Records provided

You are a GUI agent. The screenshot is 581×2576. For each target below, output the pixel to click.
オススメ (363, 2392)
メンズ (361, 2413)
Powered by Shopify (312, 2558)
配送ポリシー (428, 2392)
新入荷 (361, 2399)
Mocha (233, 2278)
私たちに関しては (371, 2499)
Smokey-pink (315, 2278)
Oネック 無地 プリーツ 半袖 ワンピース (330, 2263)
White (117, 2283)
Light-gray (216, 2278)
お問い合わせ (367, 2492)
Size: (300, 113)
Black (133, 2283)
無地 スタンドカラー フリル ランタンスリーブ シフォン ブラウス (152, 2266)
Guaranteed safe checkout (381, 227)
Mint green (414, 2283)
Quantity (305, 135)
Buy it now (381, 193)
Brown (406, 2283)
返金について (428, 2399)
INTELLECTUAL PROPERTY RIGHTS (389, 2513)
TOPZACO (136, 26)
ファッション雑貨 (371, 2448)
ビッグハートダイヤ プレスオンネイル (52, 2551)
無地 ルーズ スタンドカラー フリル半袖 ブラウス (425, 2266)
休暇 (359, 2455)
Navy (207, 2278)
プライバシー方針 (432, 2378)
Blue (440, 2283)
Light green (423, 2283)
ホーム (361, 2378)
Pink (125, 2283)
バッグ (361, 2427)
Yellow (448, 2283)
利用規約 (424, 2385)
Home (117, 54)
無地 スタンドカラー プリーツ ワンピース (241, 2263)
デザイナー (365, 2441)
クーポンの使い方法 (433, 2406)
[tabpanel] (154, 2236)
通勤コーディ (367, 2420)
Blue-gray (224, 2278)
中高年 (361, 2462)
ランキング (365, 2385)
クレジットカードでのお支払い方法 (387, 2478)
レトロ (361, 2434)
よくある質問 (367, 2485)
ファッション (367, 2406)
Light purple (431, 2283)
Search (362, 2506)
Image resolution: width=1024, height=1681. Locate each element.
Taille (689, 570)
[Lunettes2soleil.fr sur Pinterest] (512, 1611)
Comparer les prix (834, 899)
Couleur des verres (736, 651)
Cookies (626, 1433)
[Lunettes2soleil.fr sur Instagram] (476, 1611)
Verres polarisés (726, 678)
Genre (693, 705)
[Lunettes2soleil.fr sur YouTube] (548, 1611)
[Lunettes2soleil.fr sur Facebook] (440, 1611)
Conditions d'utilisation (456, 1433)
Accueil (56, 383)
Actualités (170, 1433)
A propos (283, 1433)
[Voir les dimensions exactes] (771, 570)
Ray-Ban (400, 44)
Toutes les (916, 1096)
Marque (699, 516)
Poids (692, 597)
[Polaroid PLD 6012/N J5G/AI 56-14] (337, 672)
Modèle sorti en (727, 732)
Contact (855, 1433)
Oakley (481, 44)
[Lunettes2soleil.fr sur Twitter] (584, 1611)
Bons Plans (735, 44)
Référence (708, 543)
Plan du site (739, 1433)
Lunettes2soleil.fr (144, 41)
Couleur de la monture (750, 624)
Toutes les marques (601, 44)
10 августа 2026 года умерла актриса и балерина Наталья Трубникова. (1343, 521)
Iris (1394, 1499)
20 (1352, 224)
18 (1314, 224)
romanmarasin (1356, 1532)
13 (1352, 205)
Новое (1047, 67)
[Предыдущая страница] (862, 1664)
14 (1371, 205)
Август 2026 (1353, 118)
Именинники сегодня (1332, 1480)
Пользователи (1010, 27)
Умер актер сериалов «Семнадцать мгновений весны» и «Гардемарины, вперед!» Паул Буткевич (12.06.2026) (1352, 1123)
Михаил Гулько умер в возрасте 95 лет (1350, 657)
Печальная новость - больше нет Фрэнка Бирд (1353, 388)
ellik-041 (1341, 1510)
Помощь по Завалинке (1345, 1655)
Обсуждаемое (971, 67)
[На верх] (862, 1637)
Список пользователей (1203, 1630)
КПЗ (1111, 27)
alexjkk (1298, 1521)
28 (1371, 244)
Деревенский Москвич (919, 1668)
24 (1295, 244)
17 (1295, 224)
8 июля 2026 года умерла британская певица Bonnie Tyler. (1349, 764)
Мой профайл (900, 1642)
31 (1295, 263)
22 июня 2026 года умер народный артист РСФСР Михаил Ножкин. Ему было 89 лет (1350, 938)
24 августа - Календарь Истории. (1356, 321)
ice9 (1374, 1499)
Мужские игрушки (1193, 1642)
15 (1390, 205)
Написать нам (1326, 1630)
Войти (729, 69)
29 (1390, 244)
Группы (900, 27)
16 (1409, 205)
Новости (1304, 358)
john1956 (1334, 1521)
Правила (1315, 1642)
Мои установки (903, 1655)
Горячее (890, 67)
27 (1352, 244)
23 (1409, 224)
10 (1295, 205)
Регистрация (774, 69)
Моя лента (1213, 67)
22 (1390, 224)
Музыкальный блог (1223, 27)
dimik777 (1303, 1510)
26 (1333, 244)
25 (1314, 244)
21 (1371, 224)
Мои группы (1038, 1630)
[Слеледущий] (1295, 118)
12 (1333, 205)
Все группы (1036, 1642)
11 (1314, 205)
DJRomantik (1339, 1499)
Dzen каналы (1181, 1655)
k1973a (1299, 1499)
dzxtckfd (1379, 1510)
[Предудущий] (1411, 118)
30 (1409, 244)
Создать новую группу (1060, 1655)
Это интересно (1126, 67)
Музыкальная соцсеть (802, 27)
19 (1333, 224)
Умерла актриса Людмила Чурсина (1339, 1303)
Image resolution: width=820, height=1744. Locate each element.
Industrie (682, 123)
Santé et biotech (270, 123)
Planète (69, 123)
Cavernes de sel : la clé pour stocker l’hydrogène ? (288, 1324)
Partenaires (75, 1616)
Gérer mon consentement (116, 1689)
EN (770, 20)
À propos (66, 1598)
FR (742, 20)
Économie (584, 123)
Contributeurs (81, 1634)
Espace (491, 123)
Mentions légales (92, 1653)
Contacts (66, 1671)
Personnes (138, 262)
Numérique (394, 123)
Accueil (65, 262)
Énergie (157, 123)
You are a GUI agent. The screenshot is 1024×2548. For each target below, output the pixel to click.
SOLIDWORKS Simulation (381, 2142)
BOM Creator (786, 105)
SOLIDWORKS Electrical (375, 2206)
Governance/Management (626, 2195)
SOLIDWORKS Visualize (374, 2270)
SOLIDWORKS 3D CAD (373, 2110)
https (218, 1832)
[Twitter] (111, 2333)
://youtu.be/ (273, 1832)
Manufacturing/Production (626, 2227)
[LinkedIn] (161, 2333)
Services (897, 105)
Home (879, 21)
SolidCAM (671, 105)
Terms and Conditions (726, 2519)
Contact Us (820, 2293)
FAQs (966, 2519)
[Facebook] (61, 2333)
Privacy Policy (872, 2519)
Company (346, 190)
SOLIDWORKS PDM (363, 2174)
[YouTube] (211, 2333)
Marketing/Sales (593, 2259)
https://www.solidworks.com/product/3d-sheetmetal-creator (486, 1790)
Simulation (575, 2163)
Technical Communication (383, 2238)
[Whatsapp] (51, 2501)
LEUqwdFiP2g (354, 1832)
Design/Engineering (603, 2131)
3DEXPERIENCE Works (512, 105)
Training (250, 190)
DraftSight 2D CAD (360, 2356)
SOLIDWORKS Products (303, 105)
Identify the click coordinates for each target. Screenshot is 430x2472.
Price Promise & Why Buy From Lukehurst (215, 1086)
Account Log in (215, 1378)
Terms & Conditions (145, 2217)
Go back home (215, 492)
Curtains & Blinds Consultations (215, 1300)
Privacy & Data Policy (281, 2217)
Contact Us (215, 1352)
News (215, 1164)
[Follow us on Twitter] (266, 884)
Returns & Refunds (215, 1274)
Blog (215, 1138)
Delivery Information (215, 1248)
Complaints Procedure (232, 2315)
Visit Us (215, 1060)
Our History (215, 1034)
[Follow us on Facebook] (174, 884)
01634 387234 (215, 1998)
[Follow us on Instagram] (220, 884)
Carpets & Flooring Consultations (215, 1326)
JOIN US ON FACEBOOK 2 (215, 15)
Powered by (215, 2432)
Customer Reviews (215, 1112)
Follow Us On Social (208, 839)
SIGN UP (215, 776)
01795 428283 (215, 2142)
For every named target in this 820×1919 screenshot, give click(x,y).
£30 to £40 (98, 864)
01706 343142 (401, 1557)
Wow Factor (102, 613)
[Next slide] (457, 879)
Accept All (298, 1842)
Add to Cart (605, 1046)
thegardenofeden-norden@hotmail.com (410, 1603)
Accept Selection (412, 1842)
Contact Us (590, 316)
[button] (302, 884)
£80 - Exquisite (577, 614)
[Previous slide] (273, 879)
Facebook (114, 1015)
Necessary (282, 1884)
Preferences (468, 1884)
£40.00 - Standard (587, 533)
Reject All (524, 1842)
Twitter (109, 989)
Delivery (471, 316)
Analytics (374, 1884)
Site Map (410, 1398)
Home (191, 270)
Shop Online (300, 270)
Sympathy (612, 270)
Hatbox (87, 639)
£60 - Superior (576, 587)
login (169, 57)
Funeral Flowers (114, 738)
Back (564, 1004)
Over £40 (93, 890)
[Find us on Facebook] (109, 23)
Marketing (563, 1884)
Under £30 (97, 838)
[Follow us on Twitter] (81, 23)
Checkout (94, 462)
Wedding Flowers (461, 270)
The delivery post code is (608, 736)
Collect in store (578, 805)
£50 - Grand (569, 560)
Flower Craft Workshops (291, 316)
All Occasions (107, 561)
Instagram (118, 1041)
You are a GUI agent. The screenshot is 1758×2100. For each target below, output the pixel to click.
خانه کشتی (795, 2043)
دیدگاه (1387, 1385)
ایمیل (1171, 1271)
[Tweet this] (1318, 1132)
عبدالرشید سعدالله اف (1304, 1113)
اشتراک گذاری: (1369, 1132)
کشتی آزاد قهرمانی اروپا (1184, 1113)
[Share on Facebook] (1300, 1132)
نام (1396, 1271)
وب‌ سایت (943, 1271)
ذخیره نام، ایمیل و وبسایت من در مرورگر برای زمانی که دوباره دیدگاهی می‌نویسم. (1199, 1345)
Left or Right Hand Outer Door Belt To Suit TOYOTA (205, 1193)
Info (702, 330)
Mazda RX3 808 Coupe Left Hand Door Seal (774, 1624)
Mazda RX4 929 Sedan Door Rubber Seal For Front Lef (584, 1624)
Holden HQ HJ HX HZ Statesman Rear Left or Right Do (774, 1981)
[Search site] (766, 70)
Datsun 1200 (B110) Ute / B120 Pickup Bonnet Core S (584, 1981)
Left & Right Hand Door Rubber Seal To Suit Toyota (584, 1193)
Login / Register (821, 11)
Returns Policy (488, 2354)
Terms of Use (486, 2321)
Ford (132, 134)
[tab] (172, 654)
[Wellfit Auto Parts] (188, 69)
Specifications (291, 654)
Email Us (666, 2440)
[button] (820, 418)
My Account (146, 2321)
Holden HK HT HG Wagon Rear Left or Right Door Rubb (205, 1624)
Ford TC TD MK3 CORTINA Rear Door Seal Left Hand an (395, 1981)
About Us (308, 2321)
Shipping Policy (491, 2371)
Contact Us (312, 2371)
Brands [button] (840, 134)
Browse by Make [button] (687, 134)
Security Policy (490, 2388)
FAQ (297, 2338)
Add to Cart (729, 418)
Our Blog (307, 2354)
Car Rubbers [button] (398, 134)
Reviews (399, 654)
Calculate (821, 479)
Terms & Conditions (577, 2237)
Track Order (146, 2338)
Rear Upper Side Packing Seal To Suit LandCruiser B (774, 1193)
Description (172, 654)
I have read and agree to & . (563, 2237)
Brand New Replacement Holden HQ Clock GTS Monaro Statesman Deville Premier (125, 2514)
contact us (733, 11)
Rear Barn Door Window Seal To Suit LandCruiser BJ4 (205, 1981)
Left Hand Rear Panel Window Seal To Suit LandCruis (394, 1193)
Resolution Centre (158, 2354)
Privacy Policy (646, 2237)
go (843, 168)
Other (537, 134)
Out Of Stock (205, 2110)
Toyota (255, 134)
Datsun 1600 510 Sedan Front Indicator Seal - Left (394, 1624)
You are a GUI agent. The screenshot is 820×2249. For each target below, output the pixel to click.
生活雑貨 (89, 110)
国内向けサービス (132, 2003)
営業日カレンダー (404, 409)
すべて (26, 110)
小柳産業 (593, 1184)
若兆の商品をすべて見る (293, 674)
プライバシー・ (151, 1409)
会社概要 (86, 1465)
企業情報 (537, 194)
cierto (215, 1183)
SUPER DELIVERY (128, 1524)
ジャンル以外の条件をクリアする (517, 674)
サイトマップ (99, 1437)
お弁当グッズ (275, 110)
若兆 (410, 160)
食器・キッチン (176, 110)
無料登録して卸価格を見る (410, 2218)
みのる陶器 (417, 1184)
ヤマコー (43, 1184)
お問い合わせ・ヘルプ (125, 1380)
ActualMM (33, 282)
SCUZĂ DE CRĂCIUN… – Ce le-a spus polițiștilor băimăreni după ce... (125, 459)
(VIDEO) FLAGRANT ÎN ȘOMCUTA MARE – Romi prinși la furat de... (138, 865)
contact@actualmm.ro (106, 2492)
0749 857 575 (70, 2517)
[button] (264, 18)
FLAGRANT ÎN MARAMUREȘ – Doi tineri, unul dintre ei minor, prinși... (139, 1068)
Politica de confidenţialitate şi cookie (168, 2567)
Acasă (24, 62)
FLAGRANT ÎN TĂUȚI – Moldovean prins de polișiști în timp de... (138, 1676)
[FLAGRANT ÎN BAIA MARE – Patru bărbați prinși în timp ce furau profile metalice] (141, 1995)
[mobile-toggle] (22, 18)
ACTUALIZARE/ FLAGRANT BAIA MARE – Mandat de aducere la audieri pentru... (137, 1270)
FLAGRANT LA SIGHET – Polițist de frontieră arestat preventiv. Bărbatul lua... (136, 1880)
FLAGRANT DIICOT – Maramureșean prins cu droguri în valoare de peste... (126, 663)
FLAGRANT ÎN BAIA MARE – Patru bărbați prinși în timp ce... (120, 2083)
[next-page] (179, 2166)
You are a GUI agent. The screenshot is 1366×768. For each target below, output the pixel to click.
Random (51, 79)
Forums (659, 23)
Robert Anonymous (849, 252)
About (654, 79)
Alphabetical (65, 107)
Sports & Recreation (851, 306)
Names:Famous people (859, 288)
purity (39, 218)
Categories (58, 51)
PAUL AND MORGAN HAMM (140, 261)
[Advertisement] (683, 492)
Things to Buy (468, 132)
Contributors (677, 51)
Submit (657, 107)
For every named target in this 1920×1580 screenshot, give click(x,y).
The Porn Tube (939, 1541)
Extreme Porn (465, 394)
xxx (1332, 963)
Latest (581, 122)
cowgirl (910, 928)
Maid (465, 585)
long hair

Task requirements
Your output should be an exact copy of the lines from the top of the listing above to the line with "18 (1314, 224)", both ends included.

Solution to the problem
You are a GUI agent. The screenshot is 581×2576. For each target below, output the pixel to click.
オススメ (363, 2392)
メンズ (361, 2413)
Powered by Shopify (312, 2558)
配送ポリシー (428, 2392)
新入荷 (361, 2399)
Mocha (233, 2278)
私たちに関しては (371, 2499)
Smokey-pink (315, 2278)
Oネック 無地 プリーツ 半袖 ワンピース (330, 2263)
White (117, 2283)
Light-gray (216, 2278)
お問い合わせ (367, 2492)
Size: (300, 113)
Black (133, 2283)
無地 スタンドカラー フリル ランタンスリーブ シフォン ブラウス (152, 2266)
Guaranteed safe checkout (381, 227)
Mint green (414, 2283)
Quantity (305, 135)
Buy it now (381, 193)
Brown (406, 2283)
返金について (428, 2399)
INTELLECTUAL PROPERTY RIGHTS (389, 2513)
TOPZACO (136, 26)
ファッション雑貨 (371, 2448)
ビッグハートダイヤ プレスオンネイル (52, 2551)
無地 ルーズ スタンドカラー フリル半袖 ブラウス (425, 2266)
休暇 (359, 2455)
Navy (207, 2278)
プライバシー方針 (432, 2378)
Blue (440, 2283)
Light green (423, 2283)
ホーム (361, 2378)
Pink (125, 2283)
バッグ (361, 2427)
Yellow (448, 2283)
利用規約 (424, 2385)
Home (117, 54)
無地 スタンドカラー プリーツ ワンピース (241, 2263)
デザイナー (365, 2441)
クーポンの使い方法 (433, 2406)
[tabpanel] (154, 2236)
通勤コーディ (367, 2420)
Blue-gray (224, 2278)
中高年 (361, 2462)
ランキング (365, 2385)
クレジットカードでのお支払い方法 (387, 2478)
レトロ (361, 2434)
よくある質問 (367, 2485)
ファッション (367, 2406)
Light purple (431, 2283)
Search (362, 2506)
Image resolution: width=1024, height=1681. Locate each element.
Taille (689, 570)
[Lunettes2soleil.fr sur Pinterest] (512, 1611)
Comparer les prix (834, 899)
Couleur des verres (736, 651)
Cookies (626, 1433)
[Lunettes2soleil.fr sur Instagram] (476, 1611)
Verres polarisés (726, 678)
Genre (693, 705)
[Lunettes2soleil.fr sur YouTube] (548, 1611)
[Lunettes2soleil.fr sur Facebook] (440, 1611)
Conditions d'utilisation (456, 1433)
Accueil (56, 383)
Actualités (170, 1433)
A propos (283, 1433)
[Voir les dimensions exactes] (771, 570)
Ray-Ban (400, 44)
Toutes les (916, 1096)
Marque (699, 516)
Poids (692, 597)
[Polaroid PLD 6012/N J5G/AI 56-14] (337, 672)
Modèle sorti en (727, 732)
Contact (855, 1433)
Oakley (481, 44)
[Lunettes2soleil.fr sur Twitter] (584, 1611)
Bons Plans (735, 44)
Référence (708, 543)
Plan du site (739, 1433)
Lunettes2soleil.fr (144, 41)
Couleur de la monture (750, 624)
Toutes les marques (601, 44)
10 августа 2026 года умерла актриса и балерина Наталья Трубникова. (1343, 521)
Iris (1394, 1499)
20 (1352, 224)
18 (1314, 224)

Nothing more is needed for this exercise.